Não se nega que haja demandas oportunistas no Judiciário — como em qualquer sistema —, mas isso jamais pode justificar o sacrifício do instituto do dano moral em sua totalidade. É dever do Judiciário separar o joio do trigo, não deslegitimar o trigo por medo do joio. Generalizações são perigosas, e o discurso do “combate à indústria do dano moral” tem servido de escudo ideológico para decisões que, muitas vezes, se afastam do princípio da dignidade da pessoa humana e da função preventiva do Direito Civil.

Além disso, a desvalorização das indenizações contribui diretamente para o aumento das desigualdades no acesso à Justiça. O cidadão comum, já vulnerável, vê cada vez menos sentido em recorrer ao Judiciário para reparar um abuso. Afinal, o custo emocional e temporal da ação não compensa uma indenização que não cobre nem o transporte até o fórum.

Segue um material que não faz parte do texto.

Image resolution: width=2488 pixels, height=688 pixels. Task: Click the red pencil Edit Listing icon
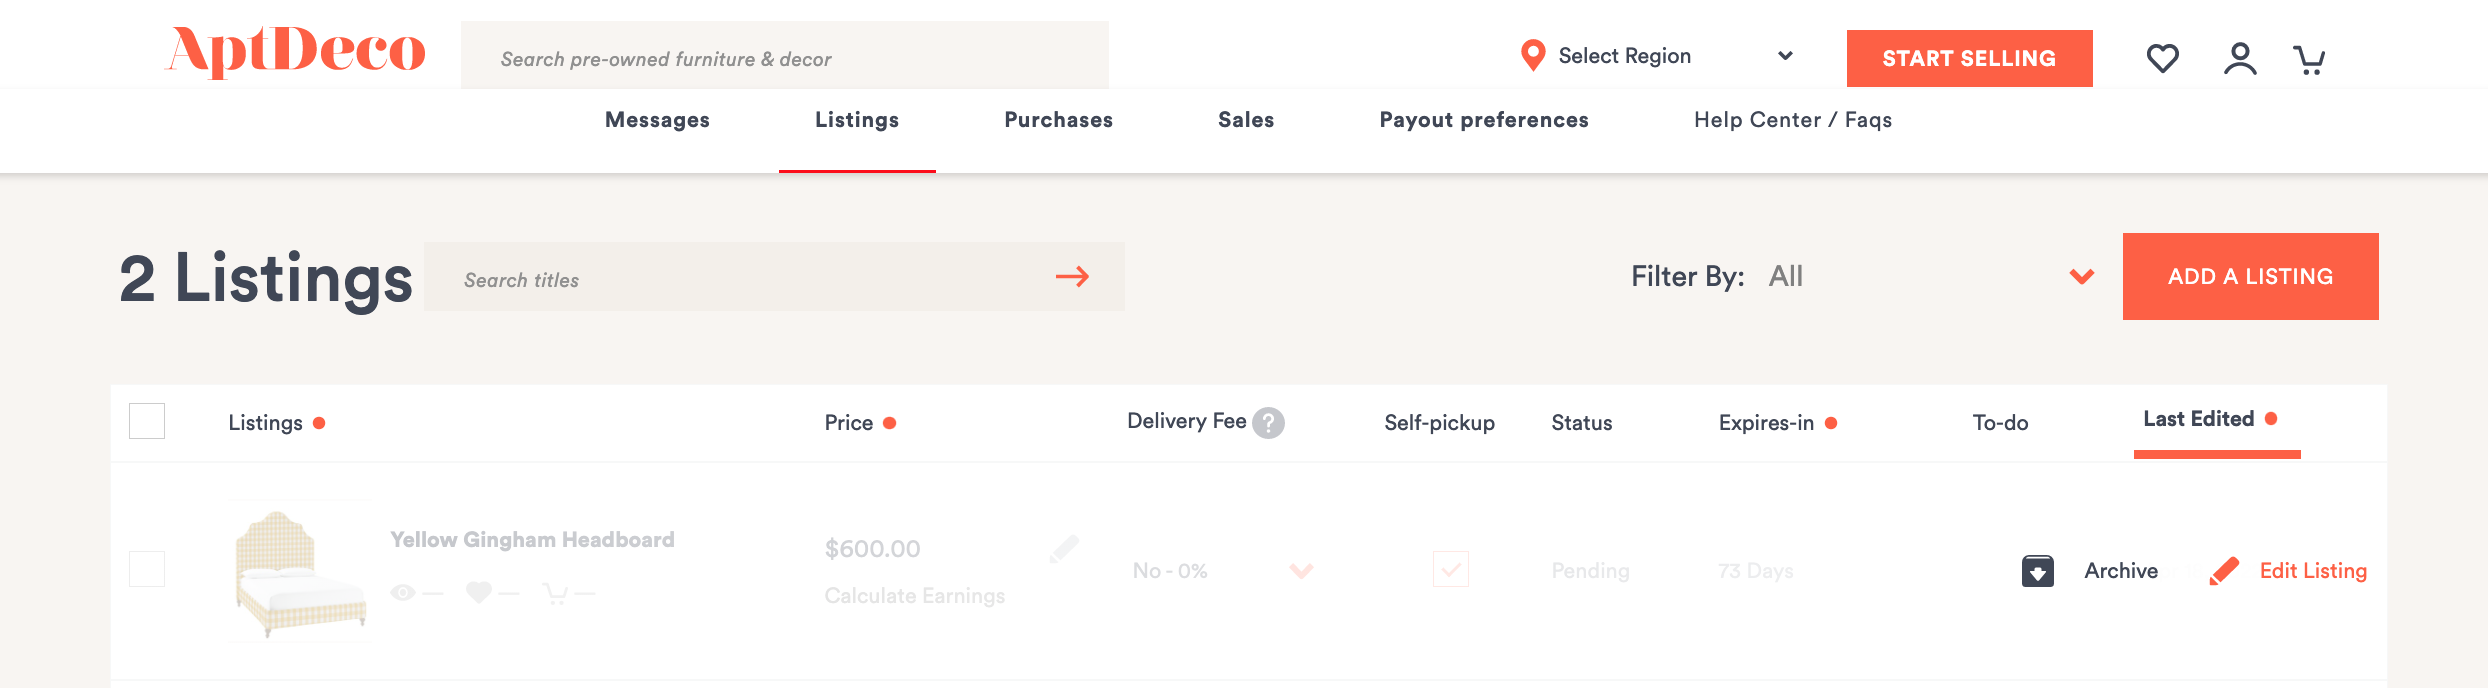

É preciso que os operadores do Direito — especialmente a magistratura — façam uma autocrítica profunda sobre o papel da jurisdição na proteção dos direitos fundamentais. O dano moral precisa voltar a cumprir sua função: compensar a dor real de pessoas reais, e inibir a conduta reiterada de quem viola direitos com frieza corporativa.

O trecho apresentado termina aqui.